Advances in human genetics have provided a number of opportunities for investigating the association between genetics and disease, but also a growing recognition that results of many published associations failed to be replicated. A number of studies have found that WNK1 plays a vital role in maintaining sodium and potassium homeostasis in the kidney, and consequently blood pressure regulation. On the basis of in vitro and animal studies, WNK1 seemed to be an obvious candidate gene to test for associations with blood pressure [13-17]. Newhouse et al. tested for associations among 19 WNK1 SNPs and EH in 712 severely hypertensive families, and observed evidence suggesting an association between variants of WNK1 and severity of hypertension [22]. Moreover, Tobin et al. also reported that rs880054 in WNK1 contributes to BP variation in a population-based sample of 996 subjects from 250 white European families [21]. Recently, Osada et al. reported that the tSNPs rs880054, rs956868, and rs12828016 in the WNK1 gene were associated with blood pressure variations in the general Japanese population, and that the constructed haplotypes were associated with Na/K intake ratio [25]. However, through careful observation of these positive outcomes between tSNP and blood pressure, we found that the association was inconsistent or nominal, such as with rins880054, rs956868, and rs765250, in which findings of the same relationship were not replicated in other studies. Furthermore, Kokubo et al. tested for association among 7 WNK1 SNPs and EH in 1818 Japanese individuals, 771 of whom were hypertensive, but no association was found [26]. Several researchers have criticized the above-mentioned studies for not conducting any haplotype analysis or considering quantitative BP phenotypes in association tests with WNK1. Of course, different ethnicity may be an irreconcilable factor because these populations show disparate minor allele frequencies in the 5 tSNPs. The current study, in spite of using a family-based sample and quantitative BP phenotypes, still failed to find any association of tSNP or haplotypes with blood pressure, which is in accord with Kokubo’s conclusion. Therefore, we believe the variation at WNK1 does not play a major role in the risk of hypertension.

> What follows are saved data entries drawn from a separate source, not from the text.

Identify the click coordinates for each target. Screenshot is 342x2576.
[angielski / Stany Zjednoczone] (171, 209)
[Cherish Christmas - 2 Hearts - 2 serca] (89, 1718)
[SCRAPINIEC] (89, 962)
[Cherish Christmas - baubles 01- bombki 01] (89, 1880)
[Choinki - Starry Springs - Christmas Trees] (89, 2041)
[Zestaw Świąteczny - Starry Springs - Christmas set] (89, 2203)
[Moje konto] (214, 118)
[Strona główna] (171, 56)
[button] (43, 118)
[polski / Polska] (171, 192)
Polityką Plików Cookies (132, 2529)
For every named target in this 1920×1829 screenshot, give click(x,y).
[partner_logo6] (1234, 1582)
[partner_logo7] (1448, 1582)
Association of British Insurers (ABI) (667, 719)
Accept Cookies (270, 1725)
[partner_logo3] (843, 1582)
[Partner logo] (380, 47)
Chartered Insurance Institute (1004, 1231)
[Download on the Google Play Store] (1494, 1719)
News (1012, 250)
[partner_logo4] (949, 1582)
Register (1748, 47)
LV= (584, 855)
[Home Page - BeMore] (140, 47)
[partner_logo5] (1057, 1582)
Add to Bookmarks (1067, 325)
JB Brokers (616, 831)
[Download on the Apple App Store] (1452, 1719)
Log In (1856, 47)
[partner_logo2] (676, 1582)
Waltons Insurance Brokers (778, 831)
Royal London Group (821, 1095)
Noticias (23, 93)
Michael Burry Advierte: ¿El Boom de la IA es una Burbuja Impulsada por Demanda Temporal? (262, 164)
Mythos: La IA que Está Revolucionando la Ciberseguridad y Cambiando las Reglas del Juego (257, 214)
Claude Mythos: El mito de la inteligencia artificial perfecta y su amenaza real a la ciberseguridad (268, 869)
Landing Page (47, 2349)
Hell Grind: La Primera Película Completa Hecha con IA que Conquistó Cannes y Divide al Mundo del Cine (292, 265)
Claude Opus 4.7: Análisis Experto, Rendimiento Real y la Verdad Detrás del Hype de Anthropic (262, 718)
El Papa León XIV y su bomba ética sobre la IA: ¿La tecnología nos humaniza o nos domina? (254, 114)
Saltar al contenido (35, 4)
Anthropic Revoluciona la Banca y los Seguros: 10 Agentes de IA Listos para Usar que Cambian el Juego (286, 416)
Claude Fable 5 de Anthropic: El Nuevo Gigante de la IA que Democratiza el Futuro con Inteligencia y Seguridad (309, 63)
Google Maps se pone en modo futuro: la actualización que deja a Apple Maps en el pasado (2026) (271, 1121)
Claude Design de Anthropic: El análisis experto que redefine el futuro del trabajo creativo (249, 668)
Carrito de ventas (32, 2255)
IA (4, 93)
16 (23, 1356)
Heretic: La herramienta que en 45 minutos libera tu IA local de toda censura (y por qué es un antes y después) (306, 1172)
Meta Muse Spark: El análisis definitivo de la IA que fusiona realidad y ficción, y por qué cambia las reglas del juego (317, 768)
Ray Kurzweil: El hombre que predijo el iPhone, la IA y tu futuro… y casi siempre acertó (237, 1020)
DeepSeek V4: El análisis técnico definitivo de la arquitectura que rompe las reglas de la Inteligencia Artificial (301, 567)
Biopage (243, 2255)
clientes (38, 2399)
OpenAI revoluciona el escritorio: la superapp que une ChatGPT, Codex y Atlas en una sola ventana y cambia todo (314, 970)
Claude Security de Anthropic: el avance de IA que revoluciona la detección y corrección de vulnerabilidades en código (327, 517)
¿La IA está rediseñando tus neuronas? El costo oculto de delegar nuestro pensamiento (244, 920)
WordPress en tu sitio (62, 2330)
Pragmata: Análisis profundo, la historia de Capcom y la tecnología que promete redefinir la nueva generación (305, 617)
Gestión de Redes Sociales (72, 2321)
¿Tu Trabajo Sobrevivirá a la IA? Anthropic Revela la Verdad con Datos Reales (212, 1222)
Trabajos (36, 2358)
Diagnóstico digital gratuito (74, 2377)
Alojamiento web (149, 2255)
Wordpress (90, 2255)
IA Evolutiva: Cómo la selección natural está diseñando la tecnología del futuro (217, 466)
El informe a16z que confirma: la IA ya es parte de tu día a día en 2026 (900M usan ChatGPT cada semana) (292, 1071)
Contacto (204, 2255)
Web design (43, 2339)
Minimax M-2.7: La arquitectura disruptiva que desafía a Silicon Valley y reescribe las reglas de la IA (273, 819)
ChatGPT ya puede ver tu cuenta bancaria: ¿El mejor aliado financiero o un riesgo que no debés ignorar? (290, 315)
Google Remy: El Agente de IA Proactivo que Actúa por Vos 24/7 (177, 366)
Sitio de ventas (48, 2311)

Our study has several important strengths and limitations. The subjects were recruited from several neighboring rural communities that were similar with respect to lifestyle and environmental risk factors, including diet and physical activity. Furthermore, because this study was based on the family pedigree, the within-family association test can eliminate the effect of an admixed and stratified population using FBAT. Thus, confounding of genetic associations due to these factors should have been minimal. In contrast, because all of the subjects were recruited from the northern Chinese population, our results will require replication in other cohorts to determine generalizability to other ethnicities and to populations with different dietary habits. Moreover, the sample size in the current study was small, so we need to repeat the study using a larger sample.

Conclusions

We did not find a significant association between each of the 5 tagging SNPs and haplotypes in WNK1 and blood pressure in a northern Chinese population. These results strongly support the view that variation at WNK1 does not play a major role in the familial clustering risk of hypertension. However, we cannot exclude that regulatory variation that is distinct from WNK1 and not in linkage disequilibrium with any of the variants tested here might affect the expression of this gene and influence blood pressure.